# EMans pig rub



## eman (Jun 5, 2010)

This is the rub i have decided to make as my go to for any pork.

first instead of plain yellow mustard . i mix

1 cup yellow mustard

1/2 cup molasses

1 tsp liquid crab boil
Brush this liberally on your pork.

The rub:

1/4 cup hungarian or spanish paprika

1/4 cup onion powder

1/4 cup garlic powder

1/4 cup cbp

2 tsp celery seed

2 tsp ground mustard

2 tsp cumin

1 tsp nutmeg

1 1/4 cup dark brown sugar.

it helps to get the lumps out if you run this thru a grinder or food processer.

Coat the pork w/ a heavy coat of the rub. wrap and in the fridge overnight if possible.

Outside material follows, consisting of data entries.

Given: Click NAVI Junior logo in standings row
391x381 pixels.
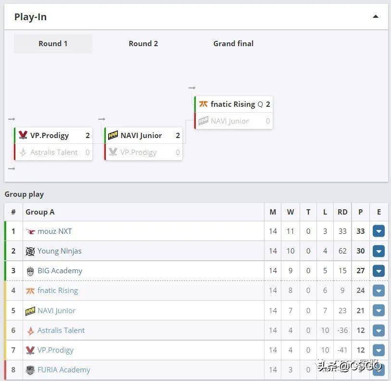Looking at the screenshot, I should click(30, 311).

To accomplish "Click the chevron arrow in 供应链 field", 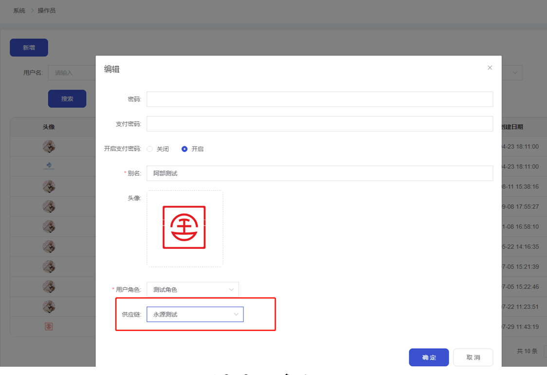I will point(236,315).
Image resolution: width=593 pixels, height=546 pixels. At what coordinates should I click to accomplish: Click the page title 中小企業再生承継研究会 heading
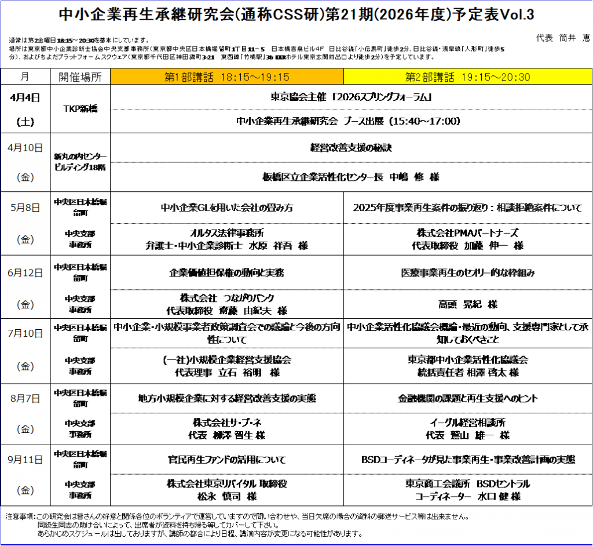(x=296, y=14)
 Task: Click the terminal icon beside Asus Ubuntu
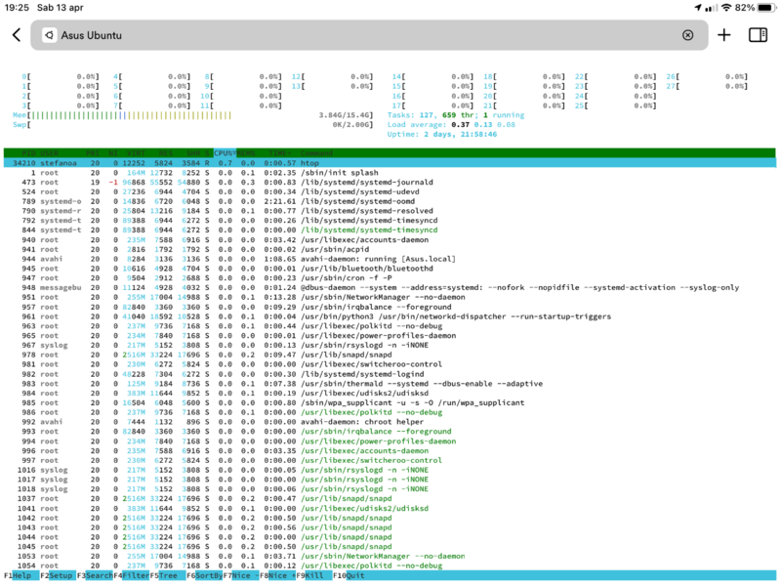coord(48,35)
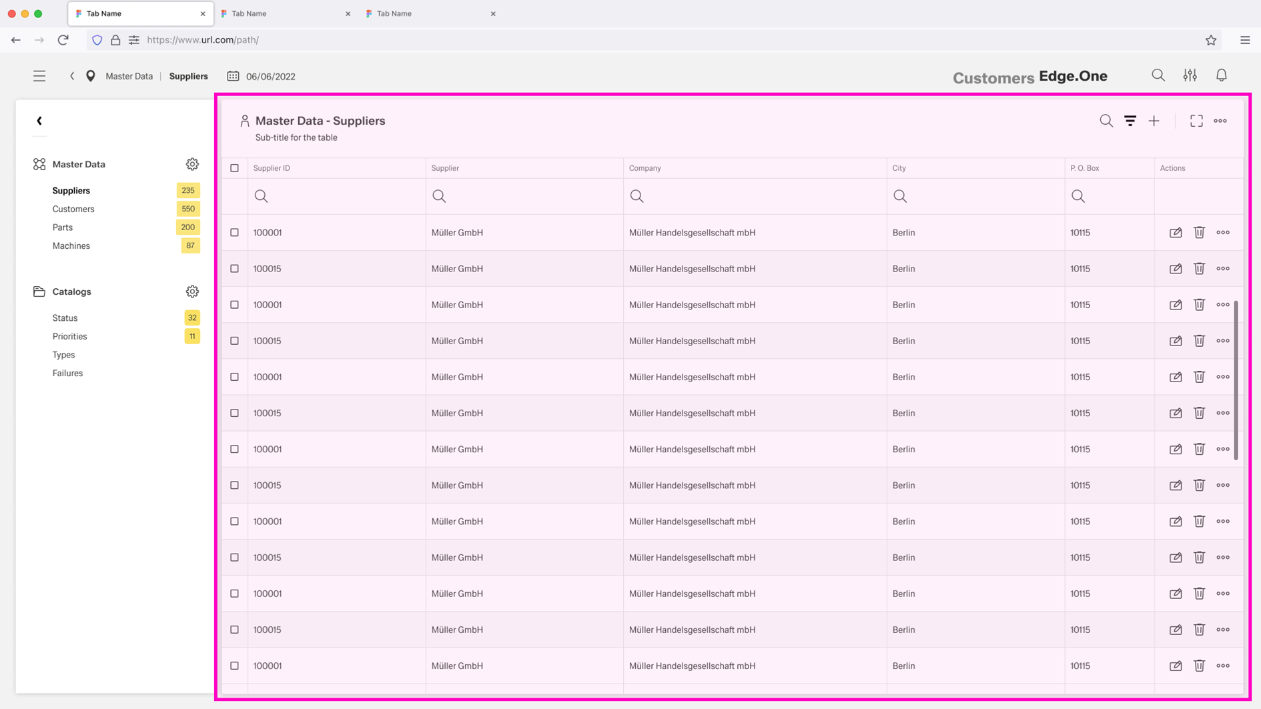
Task: Click the edit icon in first table row
Action: [x=1175, y=233]
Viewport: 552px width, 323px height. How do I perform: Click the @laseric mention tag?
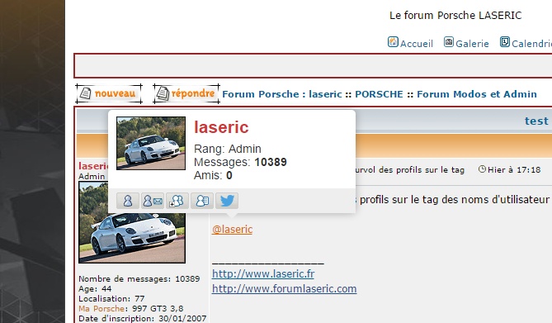click(233, 229)
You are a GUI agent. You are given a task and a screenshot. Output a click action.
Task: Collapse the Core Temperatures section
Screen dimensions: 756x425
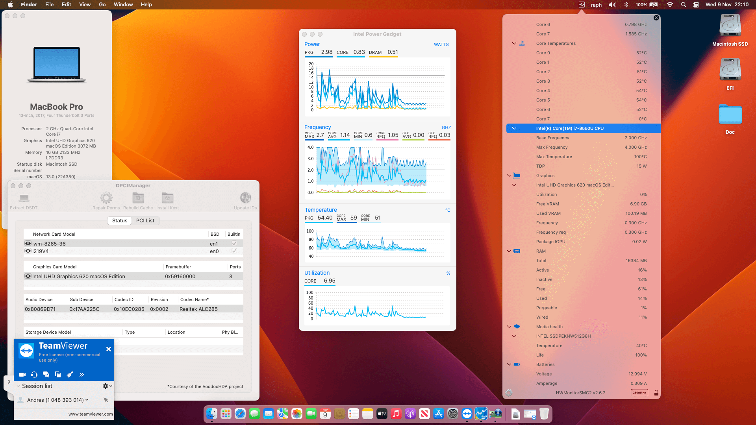tap(514, 43)
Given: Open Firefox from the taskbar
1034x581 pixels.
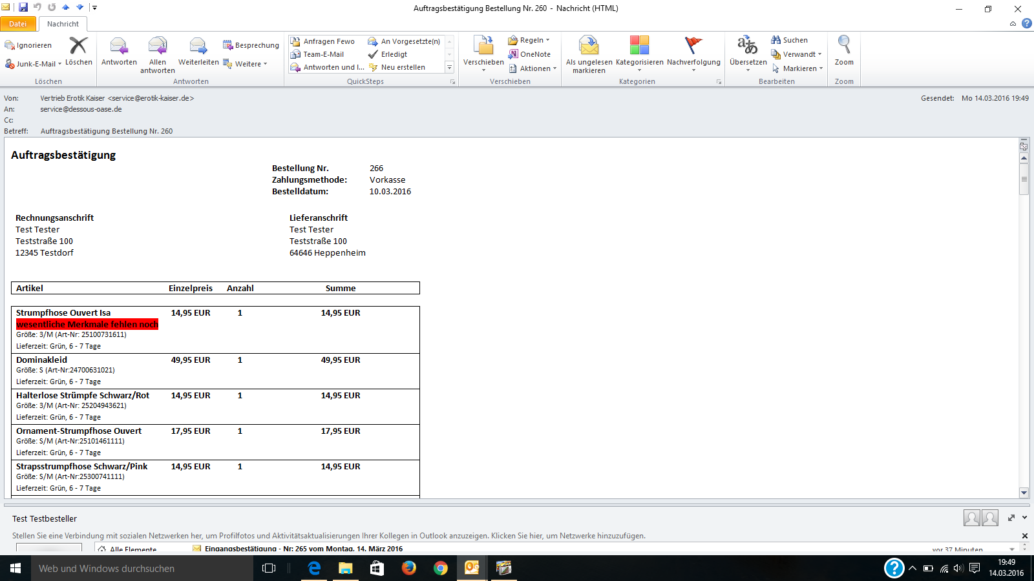Looking at the screenshot, I should pyautogui.click(x=408, y=568).
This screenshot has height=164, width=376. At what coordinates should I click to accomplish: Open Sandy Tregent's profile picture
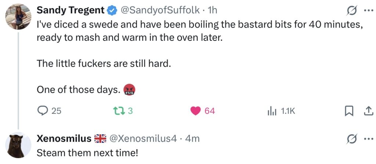click(18, 17)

B4 you smoke hit the pig w/ another dusting of rub and smoke away.


----------



## DanMcG (Jun 5, 2010)

Thanks for sharing that Bob, I've been looking for a new recipe to try, and the celery and nutmeg sounds real good


----------



## pineywoods (Jun 5, 2010)

Looks like a good one!!


----------



## sumosmoke (Jun 6, 2010)

Definitely interesting, especially with the crab boil added to the fray. Thanks for sharing this with us, Bob!


----------



## scpatterson (Jun 6, 2010)

I use that Zatarains powder crawfish boil in most of my cooks. Its really good and I like teh idea in the mustard....Sounds good, thanks for posting


----------



## shooterrick (Jun 6, 2010)

Looks like a winner Bob.  Thanks


----------



## mballi3011 (Jun 6, 2010)

Youhave definatly added quite a different twist for your new rub. I'll have to give it a shot soon.


----------



## omahasmoker (Jun 6, 2010)

what exactly is in crab boil? being from the most landlocked part of the country, we dont use it much around here.


----------



## eman (Jun 6, 2010)

the liquid crab boil is oils and essences of spices and peppers.

 any grocer who stocks cajun seasonings should be able to get it for you.

 or go to www.zatarains.com


----------



## funkyboy (Oct 7, 2011)

What is c b p???

E-mail @   [email protected]

Thanks
Session data


----------



## forluvofsmoke (Oct 7, 2011)

Cracked Black Pepper

Eric


----------



## chef jimmyj (Oct 8, 2011)

I find it interesting that you added NO SALT though I guess there is enough in Yellow Mustard.  BTW I agree with you, *B**ob,*  on the whole Facebook thing...they are making some Stupid changes!...JJ


----------